--- Text segment ---

By Jorge Comensal
Translated by Charlotte Whittle
Among other things, “The Mutations,” a feisty first novel by the Mexican writer Jorge Comensal, is a dark, extended lawyer joke, made at the expense of Ramón Martinez. A decadent urban professional about to enjoy another pork sandwich, Ramón becomes a dyspeptic, housebound mute after the sudden pain he feels at his favorite cantina turns out to be a tumor, “which throbbed in his mouth like a tiny, misplaced heart.” Comensal’s brisk, if at times diffusive, storytelling — in a translation by Charlotte Whittle that conveys both his blunt and sharp humor — coheres around the question of how a person (as well as his family members, friends and colleagues) deals with the felt and future consequences of sudden dire news.
After Ramón perceives that he has more to worry about than a missed lunch, the novel proceeds through a cycle of doctors’ appointments, treatments, counseling sessions, recuperations and reckonings with the inevitable. All this activity is marked most dramatically by a “total glossectomy,” the removal of Ramón’s entire tongue. The procedure ends his law practice even as it fails to prevent the cancer from spreading. Comensal moves through several responses to Ramón’s worsening situation, most of which encourage the proud atheist’s fatalistic, interior raging and bleak flights of fancy. After he returns from the hospital to humiliating home-care and insomniac television-watching, he fantasizes about the alpha dad agency he will regain by purchasing Japanese knives advertised on an infomercial: “He pictured himself sauntering through the house with the roast beef knife, carving things up for his own amusement. He would have butchered at least half of the decorative throw pillows Carmela had piled onto the living room armchairs.”
Ramón’s wife, Carmela, is generally patient with him, except when he turns to mercenary estate planning, even if this is motivated by a sincere desire to ensure his family’s future financial security. His obsessive plotting of the prospects of his wife and children is also a pre-emptive move against his wealthy brother, Ernesto, who gives him an extortionate emergency loan and drunkenly serves up insults at Ramón’s 50th-birthday party — until Ramón finally answers him with a champagne bottle to the head. The faux-fratricide results in Ramón going to consult with Teresa, a marijuana-dealing therapist who spends a lot of time in therapy herself. Hers is one of the novel’s straggling secondary plotlines, which generally feature characters connected to Ramón through his illness, none of which hold the same charge of high-stakes black humor as his.
The only other character in the novel that Comensal invests with an interior dimension and sense of life and death capable of matching Ramón’s (if not besting it) is Elodia, the family’s pious Roman Catholic maid. She’s also responsible for providing him with an unorthodox source of palliative care that he cherishes far more than Japanese knives and memories of pork sandwiches: a parrot. Ramón becomes intensely, even jealously focused on the bird, a ragged creature Elodia brings to him from a city market. To his delight and Elodia’s horror, the parrot is only capable of swearing. Unsurprisingly, given the comic, allusive and metaphoric potential of the pairing, Comensal makes much of an angry, dying man’s mute efforts to communicate while accompanied in his final days by a loud, caged bird prone to harsh expressions and indifferent to being understood.
At novel’s end, Comensal turns to a more provocatively ironic situation, when the character most concerned with God’s mercy must decide what kind of mercy she should offer the character who is least interested in it. This makes for a little too neat and obvious a dilemma and resolution, especially when compared with the case Comensal prosecutes elsewhere in “The Mutations” for the funny, messy unexpectedness of life, death and potty-mouthed pet birds.

---

Copy the stretch of the review from "By Jorge Comensal" through "sudden dire news.", changing "cantina" to "bar".

--- Recorded data ---

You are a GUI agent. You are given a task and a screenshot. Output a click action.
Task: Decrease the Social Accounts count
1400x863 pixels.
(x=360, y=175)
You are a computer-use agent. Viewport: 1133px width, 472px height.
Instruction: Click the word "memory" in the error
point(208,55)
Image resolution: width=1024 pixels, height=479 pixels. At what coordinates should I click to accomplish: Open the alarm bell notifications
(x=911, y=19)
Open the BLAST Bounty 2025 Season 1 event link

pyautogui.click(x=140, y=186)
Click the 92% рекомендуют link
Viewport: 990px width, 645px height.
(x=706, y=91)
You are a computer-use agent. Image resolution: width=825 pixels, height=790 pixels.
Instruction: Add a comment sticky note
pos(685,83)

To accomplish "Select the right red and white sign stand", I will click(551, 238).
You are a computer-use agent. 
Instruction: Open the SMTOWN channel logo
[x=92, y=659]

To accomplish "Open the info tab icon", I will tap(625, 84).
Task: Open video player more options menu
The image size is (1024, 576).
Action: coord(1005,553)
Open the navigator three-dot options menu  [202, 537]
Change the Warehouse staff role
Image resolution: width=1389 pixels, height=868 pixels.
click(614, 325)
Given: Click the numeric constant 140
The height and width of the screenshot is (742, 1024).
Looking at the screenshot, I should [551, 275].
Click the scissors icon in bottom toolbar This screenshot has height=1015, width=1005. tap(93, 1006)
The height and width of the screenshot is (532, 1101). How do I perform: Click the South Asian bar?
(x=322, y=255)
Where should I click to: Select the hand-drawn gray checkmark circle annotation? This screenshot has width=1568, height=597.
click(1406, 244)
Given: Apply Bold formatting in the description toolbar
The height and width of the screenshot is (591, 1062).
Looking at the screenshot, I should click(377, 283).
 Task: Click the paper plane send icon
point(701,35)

---

> [Exercise output]:
By Jorge Comensal
Translated by Charlotte Whittle
Among other things, “The Mutations,” a feisty first novel by the Mexican writer Jorge Comensal, is a dark, extended lawyer joke, made at the expense of Ramón Martinez. A decadent urban professional about to enjoy another pork sandwich, Ramón becomes a dyspeptic, housebound mute after the sudden pain he feels at his favorite bar turns out to be a tumor, “which throbbed in his mouth like a tiny, misplaced heart.” Comensal’s brisk, if at times diffusive, storytelling — in a translation by Charlotte Whittle that conveys both his blunt and sharp humor — coheres around the question of how a person (as well as his family members, friends and colleagues) deals with the felt and future consequences of sudden dire news.